Из-под края скатерти выглядывала сжатая в кулак рука. Николя осторожно разжал пальцы Ирэн. Старинный перстень в виде книги, еще хранивший остатки живого тепла, скатился ему на ладонь. В ушах зазвучали слова, сказанные Ирэн сегодня утром: "Я еще не дочитала. Правда, осталась всего одна страница. Дочитаю - расскажу. Совсем скоро. Обещаю".
Он наклонился к ее лицу и вдруг почувствовал исходивший от Ирэн знакомый тонкий аромат, будто последний парижский вечер на прощание опрокинул на нее флакон русских духов. Или - духов? Кто там разберется в этих ударениях…

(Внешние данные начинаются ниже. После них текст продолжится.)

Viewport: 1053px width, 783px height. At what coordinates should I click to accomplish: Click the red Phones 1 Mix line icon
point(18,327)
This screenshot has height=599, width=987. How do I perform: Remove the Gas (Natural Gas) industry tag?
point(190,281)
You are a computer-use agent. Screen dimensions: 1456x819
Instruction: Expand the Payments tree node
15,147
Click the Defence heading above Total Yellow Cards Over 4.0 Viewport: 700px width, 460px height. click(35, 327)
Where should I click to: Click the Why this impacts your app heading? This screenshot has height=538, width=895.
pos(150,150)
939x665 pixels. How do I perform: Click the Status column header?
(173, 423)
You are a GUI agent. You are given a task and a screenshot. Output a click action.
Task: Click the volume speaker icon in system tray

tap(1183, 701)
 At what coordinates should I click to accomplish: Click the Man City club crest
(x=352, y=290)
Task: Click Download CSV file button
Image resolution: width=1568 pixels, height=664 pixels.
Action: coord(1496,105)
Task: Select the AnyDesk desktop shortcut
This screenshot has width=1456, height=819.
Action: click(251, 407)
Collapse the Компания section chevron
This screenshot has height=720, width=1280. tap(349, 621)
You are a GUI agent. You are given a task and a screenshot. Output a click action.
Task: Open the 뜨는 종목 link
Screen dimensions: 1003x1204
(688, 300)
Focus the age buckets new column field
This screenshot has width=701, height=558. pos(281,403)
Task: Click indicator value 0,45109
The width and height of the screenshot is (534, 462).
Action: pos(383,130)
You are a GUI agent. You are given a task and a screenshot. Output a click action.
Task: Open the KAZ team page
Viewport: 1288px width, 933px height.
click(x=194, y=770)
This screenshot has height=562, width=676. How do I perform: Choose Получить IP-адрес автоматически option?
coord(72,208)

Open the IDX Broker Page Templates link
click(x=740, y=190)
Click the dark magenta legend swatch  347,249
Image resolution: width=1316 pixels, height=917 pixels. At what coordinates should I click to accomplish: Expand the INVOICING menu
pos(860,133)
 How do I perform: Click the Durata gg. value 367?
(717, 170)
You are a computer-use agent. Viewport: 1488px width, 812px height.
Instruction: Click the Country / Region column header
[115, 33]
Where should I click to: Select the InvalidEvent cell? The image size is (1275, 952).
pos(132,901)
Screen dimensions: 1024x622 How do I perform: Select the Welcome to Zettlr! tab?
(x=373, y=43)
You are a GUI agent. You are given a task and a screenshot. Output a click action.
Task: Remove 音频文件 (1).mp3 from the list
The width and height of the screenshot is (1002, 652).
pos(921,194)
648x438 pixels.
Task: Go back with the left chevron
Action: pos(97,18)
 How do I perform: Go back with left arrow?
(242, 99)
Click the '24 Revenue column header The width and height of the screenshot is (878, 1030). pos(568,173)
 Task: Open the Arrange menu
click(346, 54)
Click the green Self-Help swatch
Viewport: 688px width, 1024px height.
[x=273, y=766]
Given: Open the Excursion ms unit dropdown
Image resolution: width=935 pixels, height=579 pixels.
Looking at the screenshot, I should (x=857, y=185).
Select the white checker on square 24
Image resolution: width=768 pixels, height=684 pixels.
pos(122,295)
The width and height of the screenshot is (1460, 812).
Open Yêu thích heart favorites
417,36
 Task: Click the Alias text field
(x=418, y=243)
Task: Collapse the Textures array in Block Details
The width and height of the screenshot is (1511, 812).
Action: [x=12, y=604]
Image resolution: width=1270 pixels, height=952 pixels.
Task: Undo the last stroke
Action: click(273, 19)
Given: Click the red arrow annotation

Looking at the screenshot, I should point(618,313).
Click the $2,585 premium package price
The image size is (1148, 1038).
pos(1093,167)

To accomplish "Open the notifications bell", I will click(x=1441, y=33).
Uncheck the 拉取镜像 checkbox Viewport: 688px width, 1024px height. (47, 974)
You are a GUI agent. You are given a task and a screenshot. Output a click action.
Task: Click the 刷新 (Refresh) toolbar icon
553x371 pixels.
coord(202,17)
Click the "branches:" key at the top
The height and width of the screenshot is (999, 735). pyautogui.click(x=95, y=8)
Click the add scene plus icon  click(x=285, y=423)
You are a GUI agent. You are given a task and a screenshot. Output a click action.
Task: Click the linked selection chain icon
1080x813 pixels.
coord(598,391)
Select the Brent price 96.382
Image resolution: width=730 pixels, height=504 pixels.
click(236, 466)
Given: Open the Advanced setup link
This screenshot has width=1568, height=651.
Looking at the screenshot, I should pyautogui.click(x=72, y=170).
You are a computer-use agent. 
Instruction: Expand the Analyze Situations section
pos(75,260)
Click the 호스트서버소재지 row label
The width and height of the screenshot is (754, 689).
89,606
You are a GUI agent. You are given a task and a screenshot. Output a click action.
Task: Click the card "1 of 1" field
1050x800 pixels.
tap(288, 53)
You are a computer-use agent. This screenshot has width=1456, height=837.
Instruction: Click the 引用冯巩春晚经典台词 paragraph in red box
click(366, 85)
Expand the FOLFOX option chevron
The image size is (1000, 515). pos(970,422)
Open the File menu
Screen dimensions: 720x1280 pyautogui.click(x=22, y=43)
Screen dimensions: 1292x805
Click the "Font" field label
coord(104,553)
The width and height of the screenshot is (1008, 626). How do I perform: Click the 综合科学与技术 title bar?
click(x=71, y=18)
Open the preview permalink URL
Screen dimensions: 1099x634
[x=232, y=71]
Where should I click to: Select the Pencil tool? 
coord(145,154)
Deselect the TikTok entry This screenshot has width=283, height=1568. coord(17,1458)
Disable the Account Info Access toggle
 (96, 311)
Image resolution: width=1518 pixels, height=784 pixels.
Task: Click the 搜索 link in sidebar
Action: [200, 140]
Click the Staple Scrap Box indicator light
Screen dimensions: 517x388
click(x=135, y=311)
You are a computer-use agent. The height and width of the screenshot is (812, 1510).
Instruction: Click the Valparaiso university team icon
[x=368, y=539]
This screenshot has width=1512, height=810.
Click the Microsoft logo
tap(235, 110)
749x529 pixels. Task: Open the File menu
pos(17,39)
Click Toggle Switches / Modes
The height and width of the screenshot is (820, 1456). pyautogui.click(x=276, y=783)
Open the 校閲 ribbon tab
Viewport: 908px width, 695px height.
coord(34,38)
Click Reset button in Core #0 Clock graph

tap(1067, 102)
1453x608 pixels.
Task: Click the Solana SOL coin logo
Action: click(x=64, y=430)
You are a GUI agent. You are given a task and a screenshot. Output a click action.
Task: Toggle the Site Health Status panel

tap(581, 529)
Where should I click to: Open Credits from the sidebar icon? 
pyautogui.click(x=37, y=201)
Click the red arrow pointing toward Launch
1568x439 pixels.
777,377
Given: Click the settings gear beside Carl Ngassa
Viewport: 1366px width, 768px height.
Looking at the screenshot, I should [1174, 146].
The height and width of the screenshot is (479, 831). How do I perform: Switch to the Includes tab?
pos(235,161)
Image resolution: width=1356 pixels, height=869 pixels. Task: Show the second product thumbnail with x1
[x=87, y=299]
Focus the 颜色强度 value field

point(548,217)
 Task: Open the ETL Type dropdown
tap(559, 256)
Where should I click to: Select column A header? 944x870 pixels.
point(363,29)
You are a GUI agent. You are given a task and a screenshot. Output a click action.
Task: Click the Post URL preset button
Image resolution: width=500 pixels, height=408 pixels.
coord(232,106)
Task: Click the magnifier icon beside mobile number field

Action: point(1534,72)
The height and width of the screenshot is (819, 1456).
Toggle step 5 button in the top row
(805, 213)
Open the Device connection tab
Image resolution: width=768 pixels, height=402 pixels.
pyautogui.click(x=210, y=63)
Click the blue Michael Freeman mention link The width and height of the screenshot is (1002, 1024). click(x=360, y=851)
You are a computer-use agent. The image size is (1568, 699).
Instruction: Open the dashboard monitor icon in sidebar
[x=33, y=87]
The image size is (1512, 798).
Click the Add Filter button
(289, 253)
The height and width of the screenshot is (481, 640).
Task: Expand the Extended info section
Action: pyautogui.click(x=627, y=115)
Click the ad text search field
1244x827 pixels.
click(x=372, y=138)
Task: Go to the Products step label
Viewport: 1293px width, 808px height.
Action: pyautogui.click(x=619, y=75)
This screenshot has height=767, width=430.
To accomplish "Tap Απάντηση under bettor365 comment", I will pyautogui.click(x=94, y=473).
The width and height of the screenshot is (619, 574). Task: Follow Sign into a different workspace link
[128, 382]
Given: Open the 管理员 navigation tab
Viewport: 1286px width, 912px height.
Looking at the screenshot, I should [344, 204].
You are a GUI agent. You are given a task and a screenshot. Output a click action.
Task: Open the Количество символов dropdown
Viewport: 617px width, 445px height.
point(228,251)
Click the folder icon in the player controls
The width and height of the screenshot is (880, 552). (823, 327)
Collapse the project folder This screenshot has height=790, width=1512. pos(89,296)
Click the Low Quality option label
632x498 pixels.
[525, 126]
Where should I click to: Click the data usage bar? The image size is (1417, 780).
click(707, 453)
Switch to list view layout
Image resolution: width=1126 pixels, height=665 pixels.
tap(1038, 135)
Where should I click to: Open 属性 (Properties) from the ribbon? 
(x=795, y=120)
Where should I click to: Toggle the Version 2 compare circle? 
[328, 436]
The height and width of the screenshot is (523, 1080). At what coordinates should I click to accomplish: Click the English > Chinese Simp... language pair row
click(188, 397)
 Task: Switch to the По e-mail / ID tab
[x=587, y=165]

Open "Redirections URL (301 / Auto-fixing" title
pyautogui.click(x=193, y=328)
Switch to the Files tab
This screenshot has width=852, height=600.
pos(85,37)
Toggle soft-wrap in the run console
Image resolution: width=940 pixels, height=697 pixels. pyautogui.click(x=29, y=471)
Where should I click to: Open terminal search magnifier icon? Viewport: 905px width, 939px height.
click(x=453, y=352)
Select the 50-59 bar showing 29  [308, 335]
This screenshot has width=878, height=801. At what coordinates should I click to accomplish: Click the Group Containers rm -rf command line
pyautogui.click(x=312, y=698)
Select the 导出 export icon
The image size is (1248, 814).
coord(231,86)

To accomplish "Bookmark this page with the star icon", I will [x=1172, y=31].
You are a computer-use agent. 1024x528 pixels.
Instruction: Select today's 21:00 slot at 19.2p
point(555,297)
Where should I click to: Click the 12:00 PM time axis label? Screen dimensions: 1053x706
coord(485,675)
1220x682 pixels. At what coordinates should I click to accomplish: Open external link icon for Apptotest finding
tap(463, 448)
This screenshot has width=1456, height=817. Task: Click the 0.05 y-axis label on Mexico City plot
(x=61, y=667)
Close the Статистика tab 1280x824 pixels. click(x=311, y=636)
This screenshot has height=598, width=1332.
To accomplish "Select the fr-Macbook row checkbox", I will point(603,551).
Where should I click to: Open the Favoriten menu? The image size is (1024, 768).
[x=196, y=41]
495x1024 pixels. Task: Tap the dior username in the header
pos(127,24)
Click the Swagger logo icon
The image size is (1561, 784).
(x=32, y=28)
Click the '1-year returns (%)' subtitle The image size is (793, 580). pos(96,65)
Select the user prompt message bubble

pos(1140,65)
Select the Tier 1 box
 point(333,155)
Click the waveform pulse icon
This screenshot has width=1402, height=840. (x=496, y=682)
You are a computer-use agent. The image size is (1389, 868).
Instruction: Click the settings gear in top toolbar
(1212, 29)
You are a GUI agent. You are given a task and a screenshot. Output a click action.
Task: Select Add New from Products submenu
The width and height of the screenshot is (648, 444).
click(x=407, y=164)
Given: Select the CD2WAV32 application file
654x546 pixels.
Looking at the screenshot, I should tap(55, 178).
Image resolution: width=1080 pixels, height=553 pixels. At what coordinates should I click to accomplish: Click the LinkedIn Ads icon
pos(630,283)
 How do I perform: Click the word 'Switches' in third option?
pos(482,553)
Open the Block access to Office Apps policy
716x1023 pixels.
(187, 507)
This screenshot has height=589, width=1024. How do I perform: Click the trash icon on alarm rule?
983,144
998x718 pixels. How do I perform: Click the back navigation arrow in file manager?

– Почему? - в полной тишине спросил Николя, оглядывая присутствующих мертвым взглядом. - Почему??!!
– Я тут ни при чем! Отпустите меня! Слышите, не толкайте! Меня это не касается! - За его спиной началась какая-то суета.
– Это официант, который обслуживал графиню, - хмуро пояснил Пьер, легонько подталкивая в спину упирающегося молодого человека.- Подойди, расскажи графу, что видел.
Николя, поднявшись с колен, тяжело опустился на плетеный стул, с трудом поднял глаза на официанта.
– Что видел, что видел… - неохотно пробормотал тот. - Видел, что и все…
– Ну, вошла она в кафе. Села за этот столик. Я, мсье, сразу подошел! - будто оправдываясь, торопливо добавил он. - Придвинула пепельницу. Не эту. Другую… - проследил он взгляд Николя. - Я два раза менял. Два раза! - зачем-то повторил он. - В той, что перед вами, - последняя папироска, которую выкурила мадам графиня. - Николя смотрел на грустный, безжалостно раздавленный окурок со следами губной помады. Курившая папиросу женщина словно хотела затушить свою боль о прозрачные края пепельницы. - Заказала бокал красного вина. Я, как обычно, предложил мадам свежую эмигрантскую газету на русском языке. Графиня здесь всегда их читала. Она отказалась, а потом согласилась. Сначала спокойно читала, и вдруг начала смеяться. О, как она смеялась, мсье! Как смеялась! Я давно не слышал такого смеха. Даже наш повар, - он указал на высокого худощавого мужчину в белом колпаке, - услышав ее смех, выглянул с кухни… У нее были такие глаза, мсье! Полные слез… от смеха… Потом мадам вышла, извините, в туалетную комнату. Потом вернулась. Положила перед собой газету, выкурила папиросу, допила вино, рассчиталась по счету, - чаевые дала очень щедрые, - он закатил глаза к потолку, - снова развернула газету, будто прикрылась ею… И вдруг… этот ужасный выстрел… все его слышали, - официант обвел рукой присутствующих, - даже вот этот мсье, - указал на Пьера. - Он-то первый и подбежал к графине и потом скатертью ее прикрыл. Так что я здесь ни при чем, мсье. Совсем ни при чем.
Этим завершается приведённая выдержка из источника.